Nirbhaya

 

Ankur Vikal and Priyanka Bose Credit: William Burdett-Coutts
Ankur Vikal and Priyanka Bose
Credit: William Burdett-Coutts

At the York Theatre until November 14, 2015
604-251-1363/www.thecultch.com

Posted November 9, 2015

Nirbhaya is not a play you like; it’s a play you respect. Written and directed by Yaël Farber (Mies Julie) with a cast and creative team from India, Nirbhaya is the story of Jyoti Singh Pandey, the young university student who, on December 16, 2012, was gang-raped and viciously beaten by half a dozen young men on a Delhi bus. Because of the nature of the crime, her name could not be released at the time; the media – and, later, all the world – called her Nirbhaya, which means “Fearless”.

Nirbhaya and her boyfriend had just seen a movie and were on their way home when they boarded the bus that had been taken over by a group of drunken rowdies. Her boyfriend survived a ferocious beating but thirteen days later, Nirbhaya died in a New Delhi hospital telling him, “I can’t fight anymore.” She had asked that all the mirrors around her be broken because she could not bear to see the savagery of the assault on her face.

The fight against violence against women continues. Farber’s play, winner of the coveted Amnesty International Freedom of Expression Award following its premiere at the 2013 Edinburgh Festival, asks that we bear witness and that the code of silence be broken.

Priyanka Bose Credit: William Burdett-Coutts
Priyanka Bose
Credit: William Burdett-Coutts

While the spirit of Nirbhaya is pervasive throughout the play, the stories of four other women – victims of violence – are woven in. The program notes tell us, “Each testimony in this production belongs to the person performing it.” Almost unbearably brave, performers Priyanka Bose, Sneha Jawale, Rukhsar Kabir and Pamela Mala Sinha tell their personal stories of violence at the hands of fathers, husbands, relatives and strangers: eight-year-old Bose, sexually violated again and again by relatives and family friends; Kabir “often beaten” as a little girl by her father, then married off to a man who beat her; Jawale, married off at twenty to a stranger who later threw gasoline at her and lit a match; Sinha, emigrated to Montreal, enrolled in the National Theatre School and was brutally raped in her ground-floor apartment.

Nirbhaya is not a play you like; it’s a play that shocks you.

Produced by Assembly, Riverside Studios and Poorna Jagannathan Production (India, UK, Canada) and presented by The Cultch, the production, however, is – in its way – beautiful.
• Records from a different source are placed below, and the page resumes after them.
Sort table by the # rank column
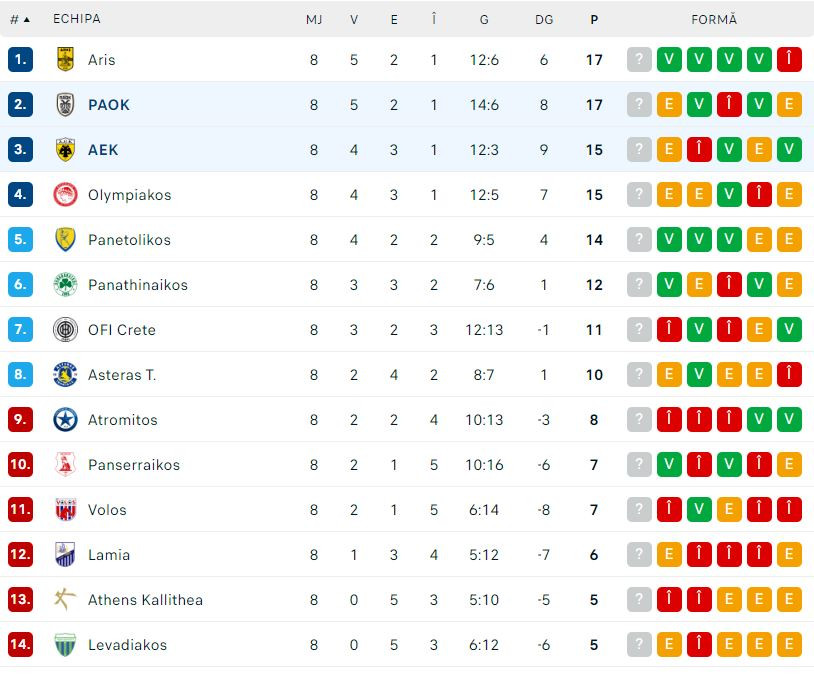This screenshot has height=675, width=814. coord(20,19)
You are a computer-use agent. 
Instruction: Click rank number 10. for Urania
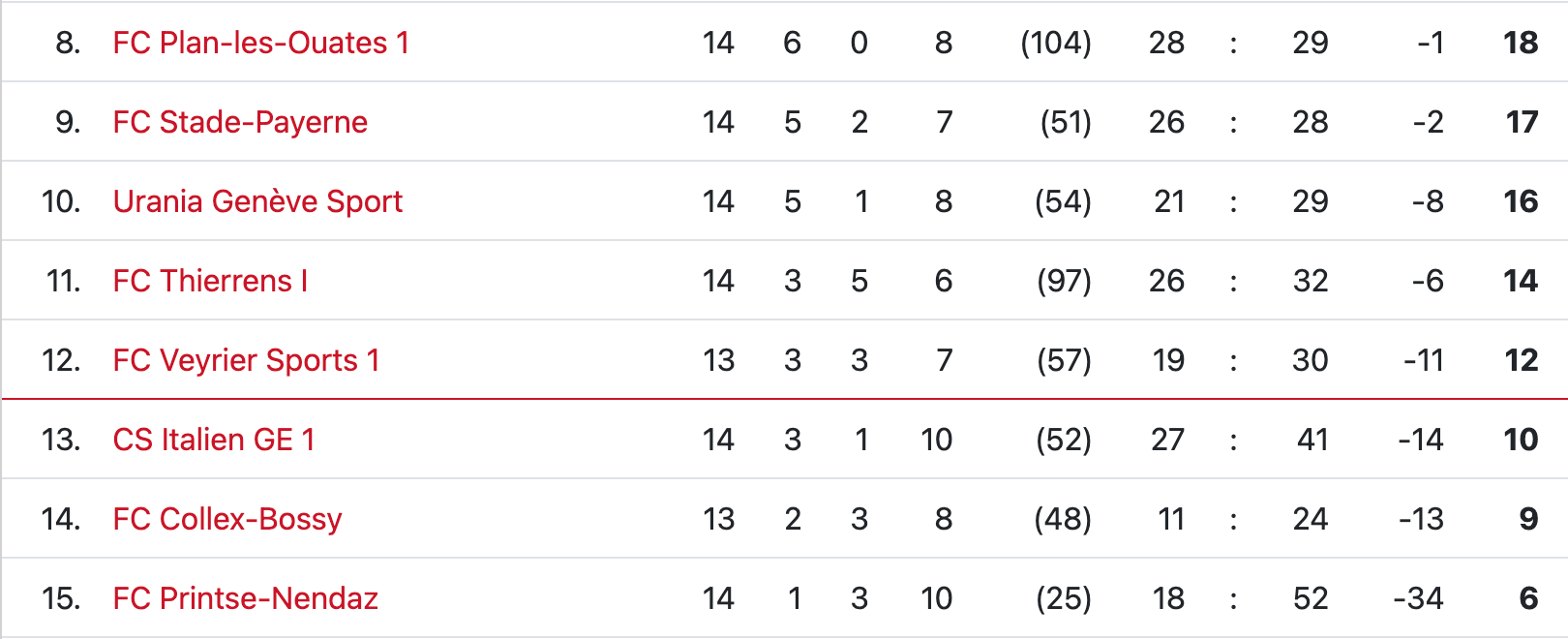click(61, 201)
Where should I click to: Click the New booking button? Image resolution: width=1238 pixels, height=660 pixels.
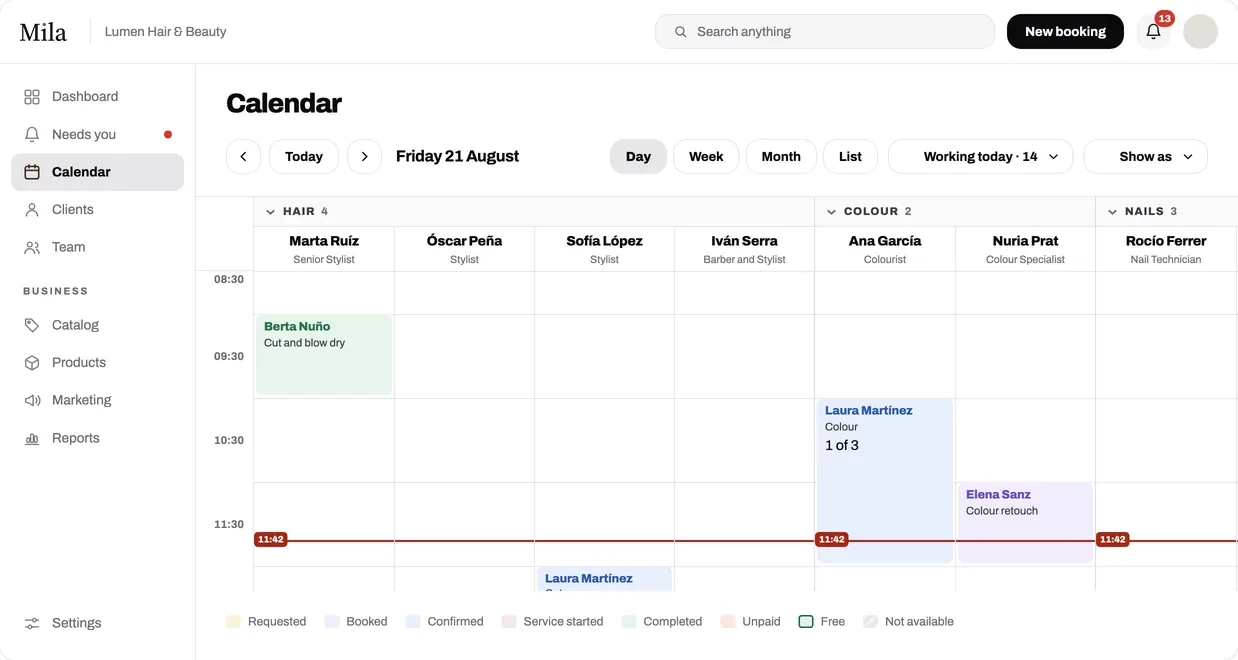coord(1065,31)
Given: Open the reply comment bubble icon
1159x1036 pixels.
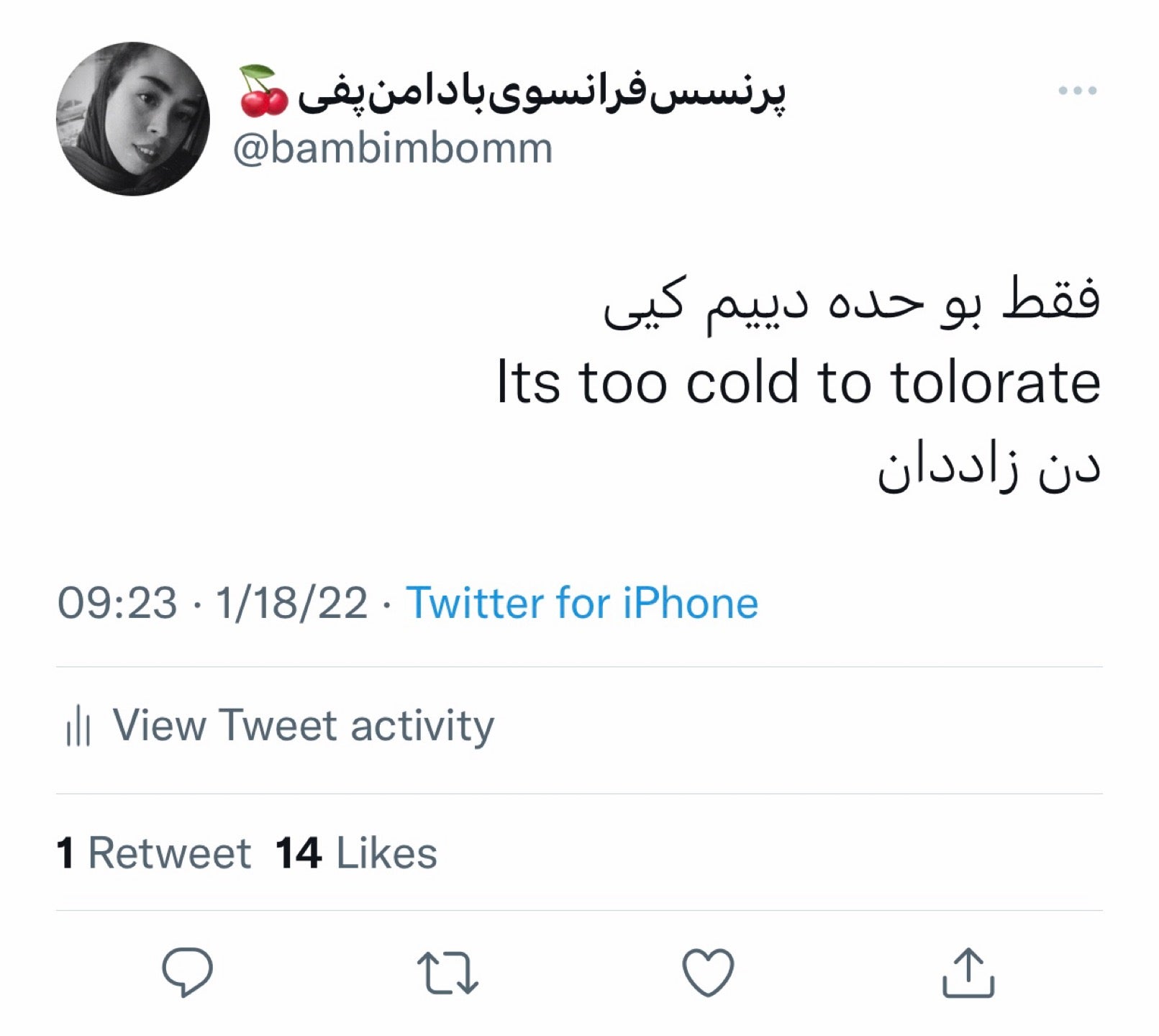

Oroon Das’s set is minimal with bus windows suspended from wires and six or eight bus seats and poles. Paul Lim’s lighting design is smoky, shadowy and evocative. Farber keeps four women and the single male, Ankur Vikal, almost always in motion, so reminiscent of the crowded streets of Delhi. Japjit Kaur (Nirbhaya), completely in white, maintains an offside, ethereal presence except during the rape scene, which is graphic enough to make you want to turn away.

The fallout from the events of that evening back in 2002 has been significant: thousands of Indian men and women took to the streets, demanding change. Shock waves travelled around the world and once again women rallied to “Take back the night”. Here in Canada, our newly elected Liberal government has promised to re-open the file on the disappearance of First Nations women.

Nirbhaya raises questions: do shows like this bring about change? Are there women in the audience who will now feel empowered enough to speak up? Are there abusive men who will recognize themselves and get help? Can it affect policy regarding sexual violence against women here and around the world? That is the hope the play inspires.

Nirbhaya is not a play you like but it’s powerful, urgent and true. It’s also a remarkable piece of theatre. Be fearless. See it.